Kim Kardashian's Pregnancy Drug Promotion - dealing with the awfulness of morning sickness

Kim Kardashian’s Pregnancy Drug Promotion – dealing with the awfulness of morning sickness

Mrs. Kanye West is pitching this drug to other pregnant women dealing with the awfulness of morning sickness. (Photo: Kim Kardashian/Instagram)

Over the years, Kim Kardashian has been a spokeswoman for everything from diet pills (prompting a $5 million lawsuit) to her signature clothing line and fragrance.

Her latest endorsement deal is for a prescription drug called Diclegis, a pill given to pregnant women to fight the nausea and vomiting of morning sickness during their first trimester, something an estimated 50 percent of all moms-to-be deal with.

In an Instagram selfie posted on Monday, Mrs. Kanye West, currently carrying baby No. 2, posed with a bottle of Diclegis. “OMG. Have you heard about this?” she captioned the snap to her nearly 40 million followers. “As you guys know my #morningsickness has been pretty bad. I tried changing things about my lifestyle, like my diet, but nothing helped, so I talked to my doctor.”
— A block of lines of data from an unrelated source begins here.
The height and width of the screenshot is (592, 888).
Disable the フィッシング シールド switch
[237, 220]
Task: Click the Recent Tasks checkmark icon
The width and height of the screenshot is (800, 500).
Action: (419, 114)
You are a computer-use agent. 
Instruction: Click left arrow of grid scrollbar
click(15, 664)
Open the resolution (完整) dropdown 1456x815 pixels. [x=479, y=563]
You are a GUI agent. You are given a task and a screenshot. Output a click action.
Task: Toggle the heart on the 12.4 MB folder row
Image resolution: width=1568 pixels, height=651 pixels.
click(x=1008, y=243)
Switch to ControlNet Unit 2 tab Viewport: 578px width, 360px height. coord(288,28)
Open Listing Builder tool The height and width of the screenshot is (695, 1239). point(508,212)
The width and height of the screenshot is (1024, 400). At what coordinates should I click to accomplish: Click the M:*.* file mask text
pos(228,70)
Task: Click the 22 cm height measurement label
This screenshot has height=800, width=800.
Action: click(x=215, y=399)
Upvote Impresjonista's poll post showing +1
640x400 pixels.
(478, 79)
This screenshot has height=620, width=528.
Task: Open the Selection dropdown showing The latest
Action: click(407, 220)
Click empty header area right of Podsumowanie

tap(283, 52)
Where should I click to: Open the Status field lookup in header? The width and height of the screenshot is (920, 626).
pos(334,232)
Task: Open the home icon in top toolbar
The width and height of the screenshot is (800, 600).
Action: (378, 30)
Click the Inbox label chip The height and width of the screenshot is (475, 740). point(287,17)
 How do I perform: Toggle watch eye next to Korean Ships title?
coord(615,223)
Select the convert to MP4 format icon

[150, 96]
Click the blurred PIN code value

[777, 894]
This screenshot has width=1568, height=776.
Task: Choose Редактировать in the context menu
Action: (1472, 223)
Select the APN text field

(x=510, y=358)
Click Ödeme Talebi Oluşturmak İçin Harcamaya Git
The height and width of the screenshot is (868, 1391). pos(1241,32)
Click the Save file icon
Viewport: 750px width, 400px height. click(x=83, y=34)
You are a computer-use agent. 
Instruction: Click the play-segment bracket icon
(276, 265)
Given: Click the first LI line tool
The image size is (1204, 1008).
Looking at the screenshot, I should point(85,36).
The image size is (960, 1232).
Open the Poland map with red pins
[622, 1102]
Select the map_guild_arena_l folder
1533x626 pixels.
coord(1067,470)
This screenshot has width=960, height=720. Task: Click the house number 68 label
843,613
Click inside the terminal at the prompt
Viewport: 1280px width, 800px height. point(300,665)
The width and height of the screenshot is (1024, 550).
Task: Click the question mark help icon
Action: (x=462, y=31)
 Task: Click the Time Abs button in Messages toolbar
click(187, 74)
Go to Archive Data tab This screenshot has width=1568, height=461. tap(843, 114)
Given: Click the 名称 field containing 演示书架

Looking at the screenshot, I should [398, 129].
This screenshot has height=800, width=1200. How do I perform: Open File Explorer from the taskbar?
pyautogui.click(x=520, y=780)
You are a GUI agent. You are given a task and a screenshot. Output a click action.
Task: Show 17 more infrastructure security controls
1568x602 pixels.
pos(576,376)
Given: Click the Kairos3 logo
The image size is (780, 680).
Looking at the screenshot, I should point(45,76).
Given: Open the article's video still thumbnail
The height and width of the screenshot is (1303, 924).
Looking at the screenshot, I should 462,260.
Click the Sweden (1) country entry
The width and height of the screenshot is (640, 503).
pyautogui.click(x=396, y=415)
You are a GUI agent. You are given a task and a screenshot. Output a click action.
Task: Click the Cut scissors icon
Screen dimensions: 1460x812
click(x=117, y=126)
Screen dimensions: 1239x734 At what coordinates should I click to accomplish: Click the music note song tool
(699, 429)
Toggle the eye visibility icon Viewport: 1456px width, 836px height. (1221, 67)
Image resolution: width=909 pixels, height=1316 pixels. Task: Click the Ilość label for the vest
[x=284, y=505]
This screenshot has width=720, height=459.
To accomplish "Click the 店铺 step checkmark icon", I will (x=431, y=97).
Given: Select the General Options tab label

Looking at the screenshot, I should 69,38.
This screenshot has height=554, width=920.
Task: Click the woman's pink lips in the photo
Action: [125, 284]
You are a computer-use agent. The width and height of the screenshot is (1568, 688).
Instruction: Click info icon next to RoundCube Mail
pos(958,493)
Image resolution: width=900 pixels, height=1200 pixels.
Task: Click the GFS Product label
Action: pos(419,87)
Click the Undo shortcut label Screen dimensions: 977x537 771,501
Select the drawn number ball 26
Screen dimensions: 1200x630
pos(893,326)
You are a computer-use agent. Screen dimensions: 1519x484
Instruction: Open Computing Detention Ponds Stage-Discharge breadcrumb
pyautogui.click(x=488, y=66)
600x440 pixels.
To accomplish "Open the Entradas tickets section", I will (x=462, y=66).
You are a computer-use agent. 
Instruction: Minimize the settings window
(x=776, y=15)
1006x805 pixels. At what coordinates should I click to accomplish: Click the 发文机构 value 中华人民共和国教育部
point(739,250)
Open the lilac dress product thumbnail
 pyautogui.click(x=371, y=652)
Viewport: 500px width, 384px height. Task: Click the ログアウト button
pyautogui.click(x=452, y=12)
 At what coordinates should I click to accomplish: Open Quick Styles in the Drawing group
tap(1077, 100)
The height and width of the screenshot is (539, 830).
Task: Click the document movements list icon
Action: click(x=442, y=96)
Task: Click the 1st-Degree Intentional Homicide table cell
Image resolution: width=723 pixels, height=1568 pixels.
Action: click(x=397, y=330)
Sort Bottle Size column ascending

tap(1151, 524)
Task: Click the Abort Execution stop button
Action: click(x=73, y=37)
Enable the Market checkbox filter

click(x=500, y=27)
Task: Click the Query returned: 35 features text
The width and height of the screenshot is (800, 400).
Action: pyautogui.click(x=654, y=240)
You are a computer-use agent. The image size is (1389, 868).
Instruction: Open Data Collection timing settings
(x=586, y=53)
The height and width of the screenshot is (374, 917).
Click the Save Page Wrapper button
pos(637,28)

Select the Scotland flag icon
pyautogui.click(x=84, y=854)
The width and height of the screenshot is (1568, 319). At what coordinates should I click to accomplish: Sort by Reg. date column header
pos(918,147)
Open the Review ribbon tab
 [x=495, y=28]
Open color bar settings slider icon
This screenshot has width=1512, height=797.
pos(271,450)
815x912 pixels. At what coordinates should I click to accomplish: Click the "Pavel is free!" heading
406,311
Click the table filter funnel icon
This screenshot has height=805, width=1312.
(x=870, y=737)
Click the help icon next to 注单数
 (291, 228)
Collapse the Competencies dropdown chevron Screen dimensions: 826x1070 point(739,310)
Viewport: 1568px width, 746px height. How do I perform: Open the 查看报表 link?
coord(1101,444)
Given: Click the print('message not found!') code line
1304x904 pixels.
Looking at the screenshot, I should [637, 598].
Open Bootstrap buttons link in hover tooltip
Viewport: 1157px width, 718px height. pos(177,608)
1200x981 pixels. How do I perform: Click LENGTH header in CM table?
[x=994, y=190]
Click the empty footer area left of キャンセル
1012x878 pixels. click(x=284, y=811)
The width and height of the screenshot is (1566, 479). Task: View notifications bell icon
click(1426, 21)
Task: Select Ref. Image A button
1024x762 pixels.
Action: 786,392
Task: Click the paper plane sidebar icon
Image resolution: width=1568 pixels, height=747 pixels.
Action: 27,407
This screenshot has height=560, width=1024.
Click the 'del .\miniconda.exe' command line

Her doctor prescribed Diclegis, Kardashian continued, which made her feel a lot better. Then she added, “And most importantly, it’s been studied and there’s no increased risk to the baby.”

That post has raised eyebrows, particularly on Twitter, where commenters questioned whether celebrities should be promoting pregnancy drugs. One Twitter user said the idea made her “uneasy”; another wrote, “This is not good!” And on Instagram, Kardashian was scolded for promoting a so-called miracle pill and a “crap product.” Oddly, Kardashian’s post comes less than a month after she declared at a festival in Cannes, France, that her Instagram page was off-limits for paid promotional efforts.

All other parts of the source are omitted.